When the mildew colony has taken over a leaf, it produces spores. These spores land on flowers. The deformed flowers are also covered with white, fluffy patches and fail to develop properly so they do not bear fruit. When powdery mildew spores land on immature fruit, they also stop developing. Fruit at a later stage of development, about 10 or 15 days after flowering, is immune to powdery mildew, but the seeds can be infected. Mature strawberries affected by mildew have a “seedy” appearance and a moldy flavor.
Powdery mildew is usually something you bring into your garden or onto your farm through infected transplants. It grows faster in warm (60 to 80 degrees Fahrenheit, or about 16 to 26 degrees Celsius) humid conditions, but droplets of moisture on leaves from rain or overhead irrigation inhibit it. Direct sunlight also reduces the growth of mildew.

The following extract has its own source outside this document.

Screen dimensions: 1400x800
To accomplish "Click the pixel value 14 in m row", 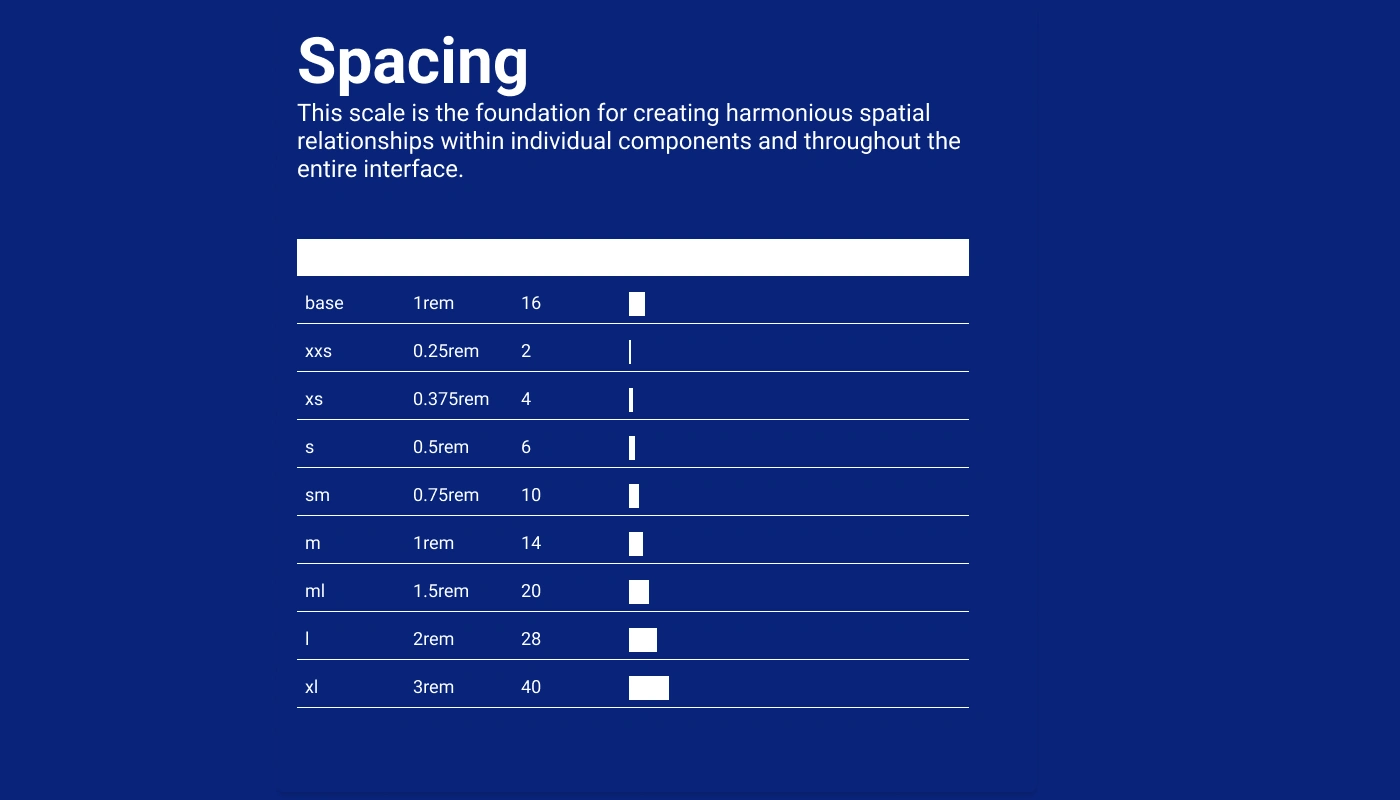I will pyautogui.click(x=531, y=543).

What can you do to stop powdery mildew on your strawberries?
- Be selective about where you get your plants. It’s better to buy plants that have been out in the sun instead of plants you find in a damp, poorly ventilated greenhouse.
- Buy cultivars that are more resistant to powdery mildew. There are no strawberries that are immune to the disease, but Albion, Chandler, Florida Radiance, San Andreas, Seascape, and Sweet Ann strawberries are more resistant to mildew than Camarosa, Monterey, and Ventana strawberries.

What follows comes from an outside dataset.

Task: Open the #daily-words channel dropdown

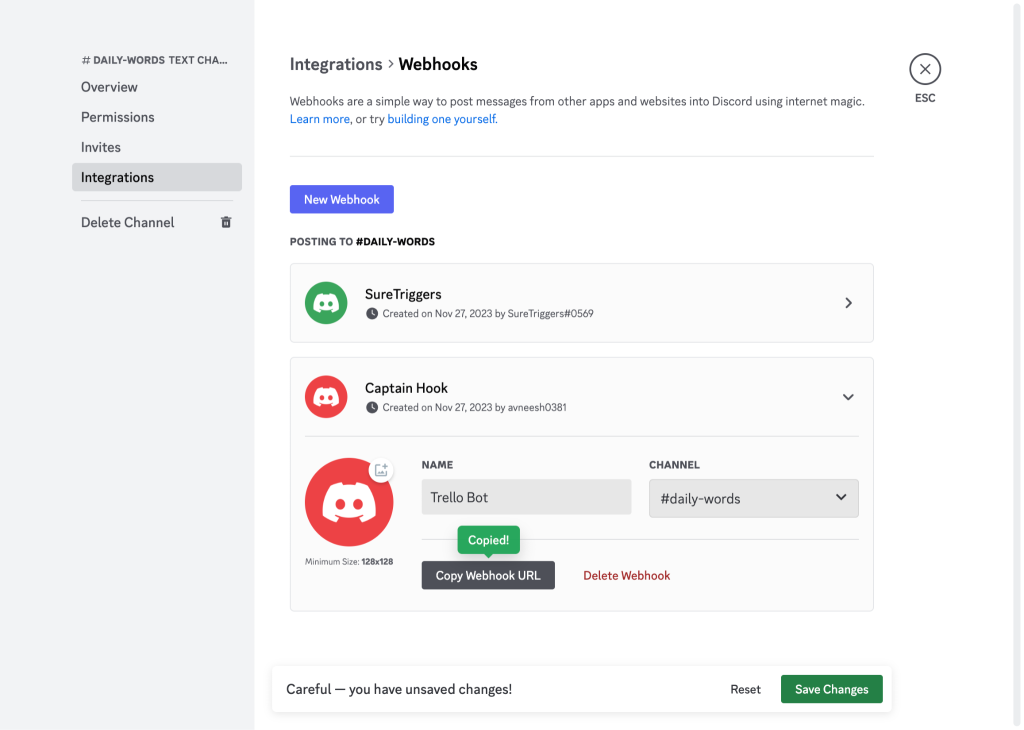Action: (x=753, y=497)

- Protect your plants from powdery mildew with preventive applications of micronized sulfur or some of the same soaps used for protection from insects. Both of these relatively non-toxic products have to be applied before powdery mildew appears. Using these products more often than once ever 14 days reduces fruit production. Baking soda in water (a tablespoon, or about 15 grams, in a gallon, or about 4 liters, of water) also helps.
- There are a number of fungicides that kill powdery mildew, including Abound, Pristine, Merivon Quintec, Rally 40 W, and Torino. The cost of these products could be greater than the value of your strawberries if you are a home gardener, and you should consult your agriculture extension agent about produce selection if you are a commercial strawberry farmer. Organic methods, of course, also work in commercial production.
Verticillium is a fungus that can lie dormant in the soil for years until it detects the presence of a healthy strawberry plant less than 2 millimeters (about 1/10 of an inch) away. When this occurs, the fungus will grow long hyphae that start to feed on the plant.
The strawberry plant will be severely stunted, but it is possible that neighboring plants will grow in around it if you aren’t planting your strawberries too far apart. If verticillium wilt is a continuing problem in your garden or on your farm, try to locate strawberries of the cultivars Albion or Camino Real which are more resistant to the disease. There are no fungicides that can control verticillium wilt once it is in the soil.